Spending by U.S. shippers fell to a two-year low in January, reflecting plunging fuel costs and a sluggish freight market, according to a survey by Cass Information Systems Inc., The Wall Street Journal reported.
Cass’ monthly freight index report showed shipping expenditures falling to 1.4 percent from a year earlier, while volume in the same period was down 0.2 percent, extending declines to a fourth month.
The freight market is typically slower in January. But the numbers illustrate how shippers continue to hold back on spending because of elevated inventory levels, even as lower fuel prices make it cheaper to move goods.
Trucking companies have reported lower profits and many have seen their share prices plunge as shippers have cut back.

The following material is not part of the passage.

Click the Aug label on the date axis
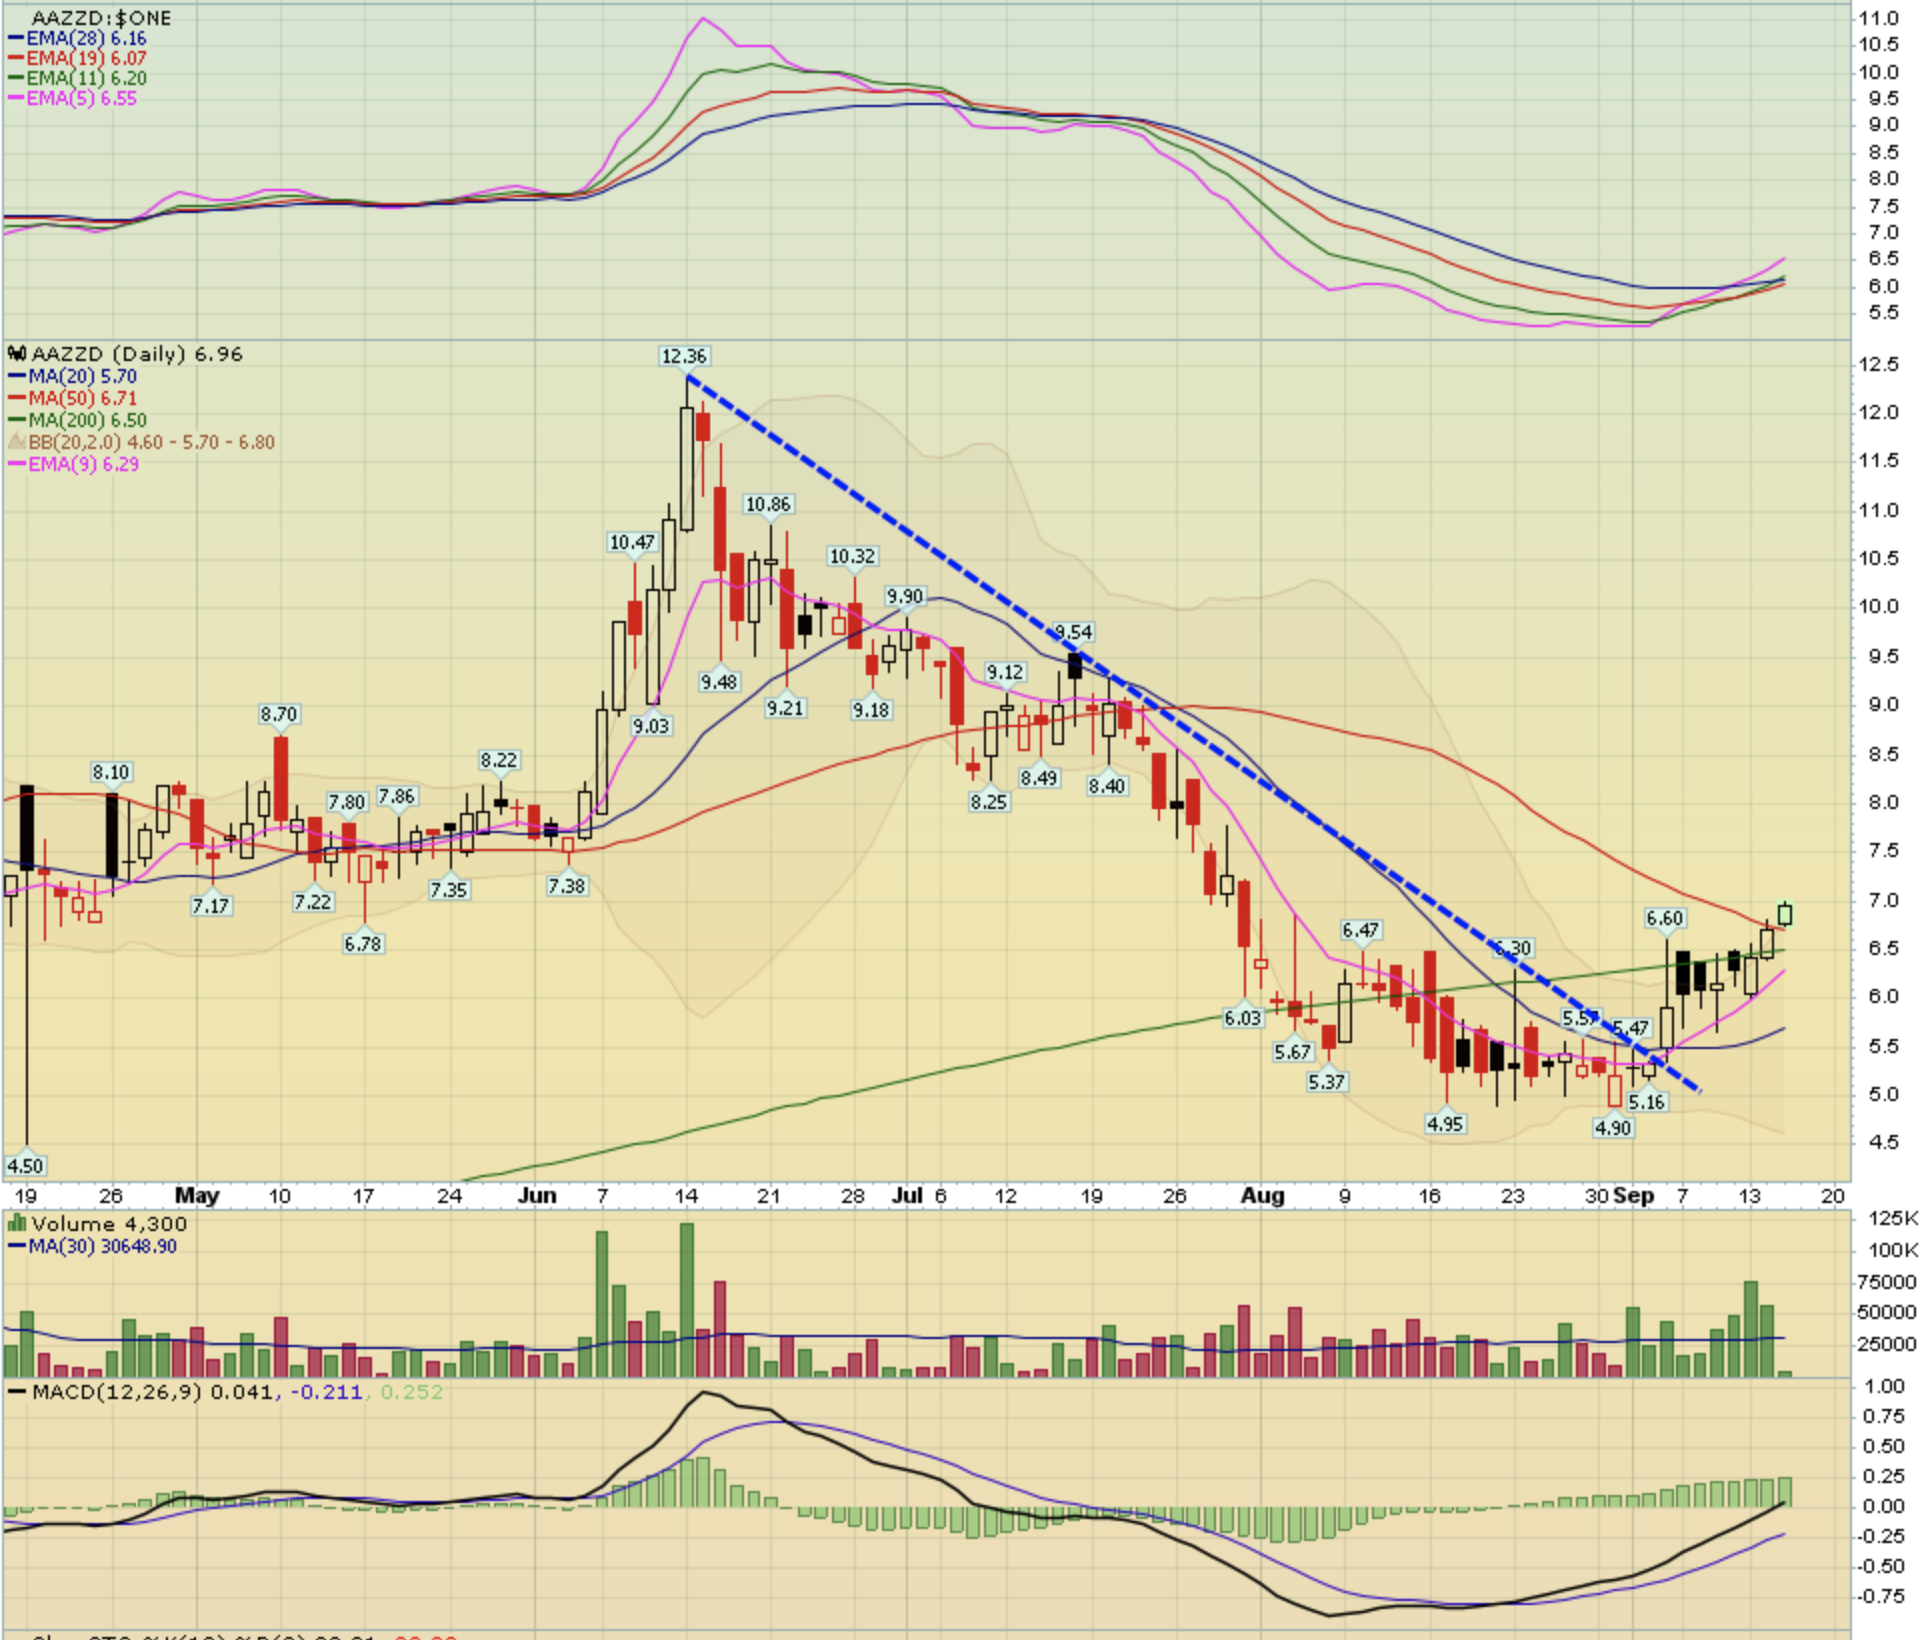coord(1263,1196)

However, executives with two large carriers said they were anticipating a rebound.
It “feels like there’s still a bit of inventory burn going on,” with retailers holding back on replenishment after overstocking last year, Derek Leathers, president and chief operating officer of Werner Enterprises Inc., said at the BB&T Transportation Services conference this week. But declining gasoline prices eventually will stimulate the retail market, he said.
Freight demand isn’t “robust right now, but certainly it’s not nearly as dismal as some of the commentary,” Mr. Leathers said.
Richard Stocking, president and chief operating officer of Swift Transportation Co. said at the same conference that consumer spending will be central to economic growth and shipping demand in coming months.